To most Europeans, 'l'exception française' — or the collective willingness to be prepared to cut the French a special deal at all times — is on the road toward extinction.
Essentially, President Chirac will now have to choose between two positions: Does he want to go down in history as the heroic defender of the special interests of French farmers, representing some 4% of the active population of his country? Or does he want his legacy to be that of a founding father of a new, powerful and enlarged Europe of the 21st century?
Evidently, the key to the complex process of EU enlargement and its financing lies in reforming the EU's agricultural policy, which currently accounts for roughly half of the entire EU budget.
And the key for agricultural reform lies in the Elysée Palace. Without French agreement, there can be no reform. But getting such an agreement is hard because France is by far the greatest beneficiary of the present system.
Many analysts forecast a major Franco-German confrontation over this issue. Germany does not want to increase its own net contribution to the EU budget. France, meanwhile, does not want to give up its agriculture support payments from Brussels.
At the same time, the EU accession countries don't want to be 'second-class' members of the European Union — not benefiting from agriculture spending at all. If all three sides stick to their positions, the resulting deadlock could threaten enlargement.

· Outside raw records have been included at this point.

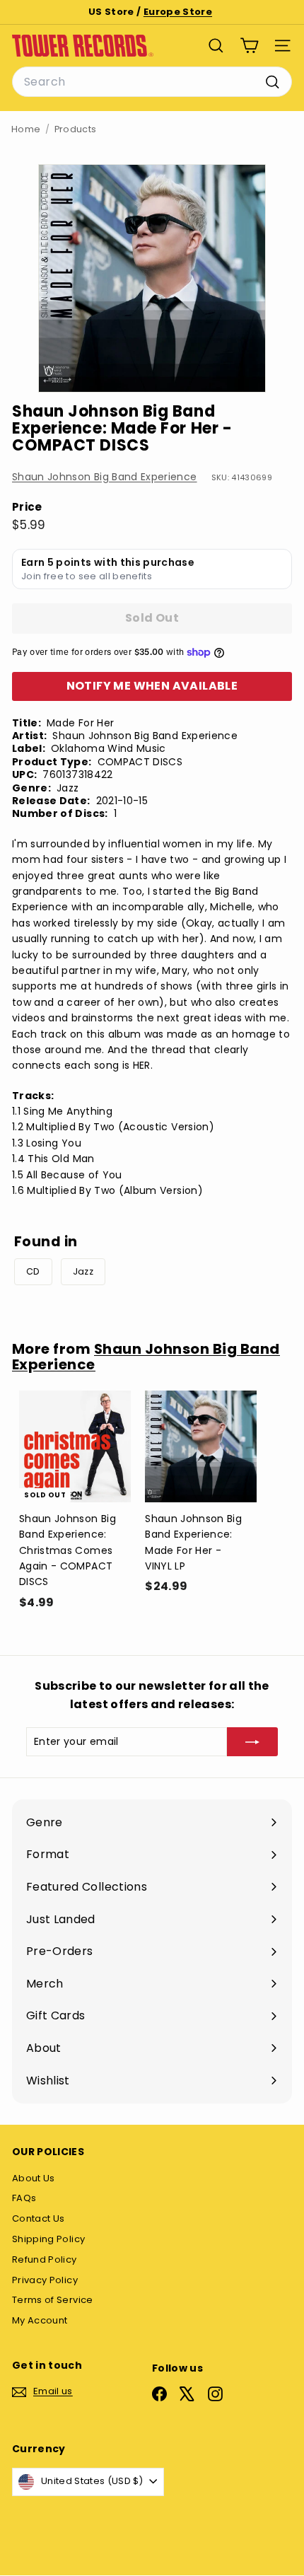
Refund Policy (44, 2259)
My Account (40, 2320)
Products (75, 129)
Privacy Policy (45, 2280)
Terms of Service (52, 2300)
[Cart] (249, 45)
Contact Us (38, 2218)
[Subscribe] (252, 1741)
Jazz (83, 1271)
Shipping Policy (48, 2239)
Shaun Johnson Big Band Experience (104, 477)
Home (25, 129)
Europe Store (178, 11)
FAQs (24, 2198)
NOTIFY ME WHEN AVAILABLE (152, 686)
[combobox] (152, 82)
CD (33, 1271)
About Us (33, 2178)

Luckily though, Jacques Chirac is a political animal. And in this regard, a forthcoming birthday event could serve him well. In January 2003, France and Germany will celebrate the 40th anniversary of the famous Elysée Treaty which established the Franco-German engine that became the driving force in European policymaking.
This symbolic date could become the occasion of a major trade-off along these lines: France and Germany agree on a common declaration on the future of the EU. Germany accepts a continued role for a Common Agricultural Policy at the European level.

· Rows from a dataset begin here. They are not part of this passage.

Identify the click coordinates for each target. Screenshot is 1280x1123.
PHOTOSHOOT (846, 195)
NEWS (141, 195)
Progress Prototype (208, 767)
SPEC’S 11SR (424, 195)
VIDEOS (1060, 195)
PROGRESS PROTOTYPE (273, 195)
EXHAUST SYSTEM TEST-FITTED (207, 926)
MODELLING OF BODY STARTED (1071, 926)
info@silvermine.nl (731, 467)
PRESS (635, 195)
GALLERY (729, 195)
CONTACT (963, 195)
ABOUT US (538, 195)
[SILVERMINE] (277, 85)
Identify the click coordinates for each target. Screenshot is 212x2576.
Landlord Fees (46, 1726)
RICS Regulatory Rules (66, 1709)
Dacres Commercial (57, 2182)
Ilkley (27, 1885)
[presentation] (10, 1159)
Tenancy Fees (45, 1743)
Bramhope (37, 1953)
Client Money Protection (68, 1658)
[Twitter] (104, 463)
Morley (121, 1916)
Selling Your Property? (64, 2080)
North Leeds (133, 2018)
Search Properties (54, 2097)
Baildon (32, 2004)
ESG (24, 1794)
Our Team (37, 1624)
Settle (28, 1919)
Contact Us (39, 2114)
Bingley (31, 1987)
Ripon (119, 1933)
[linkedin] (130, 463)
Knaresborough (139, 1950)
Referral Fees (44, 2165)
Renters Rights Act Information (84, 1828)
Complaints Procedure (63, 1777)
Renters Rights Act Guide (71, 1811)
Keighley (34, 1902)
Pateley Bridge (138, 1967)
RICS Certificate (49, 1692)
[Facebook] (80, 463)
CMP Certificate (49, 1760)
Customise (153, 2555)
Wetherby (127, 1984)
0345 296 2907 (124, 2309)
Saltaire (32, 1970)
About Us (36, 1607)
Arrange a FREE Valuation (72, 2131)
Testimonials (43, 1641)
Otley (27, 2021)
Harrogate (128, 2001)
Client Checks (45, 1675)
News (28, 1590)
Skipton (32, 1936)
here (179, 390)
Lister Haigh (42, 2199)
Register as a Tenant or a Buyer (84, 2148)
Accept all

And France, for its part, accepts partial national co-financing. In addition, both nations agree on decreases in the total share of agriculture spending in the EU budget from some 50% to the low 40% range. This frees money for other tasks of the European Union — such as common research and technology, as well as foreign and security policy.

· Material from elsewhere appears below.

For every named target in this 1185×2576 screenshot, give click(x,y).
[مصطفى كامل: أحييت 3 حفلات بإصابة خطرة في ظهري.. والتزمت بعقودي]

A declaration of principles in January 2003 would be sufficient for the moment — and ease the way toward enlargement. Details could be fixed later, beginning as early as 2004, but definitely by 2006 — when the new budgetary framework of the enlarged EU will have to be negotiated.
This scenario might be especially politically compelling to both countries if opposition leader Edmund Stoiber wins the forthcoming German elections in September. This outcome would result in an alignment reminiscent of the historic couple of de Gaulle and Adenauer, two conservatives who signed the original Elysée Treaty.
All that President Chirac needs for the moment is a bit of time to get France onto the right track — and an indulgent German government that does not put too much pressure on him right now. After all, the trade-off between the French farmers and Europe's future only becomes easier for Chirac to handle over time. Since he can't be re-elected in 2007, he may indeed choose Europe's future over France's past. This would earn him a prominent place in history books.
It's his choice to make. Especially now that Mr. Chirac enjoys a position almost as powerful as General de Gaulle's, if he wants to be remembered as a great EU modernizer, he can.
Just as Helmut Kohl promoted the European vision in the 1990s after the crumbling of the wall, perhaps France's Chirac will emerge as the European leader at the outset of the 21st century.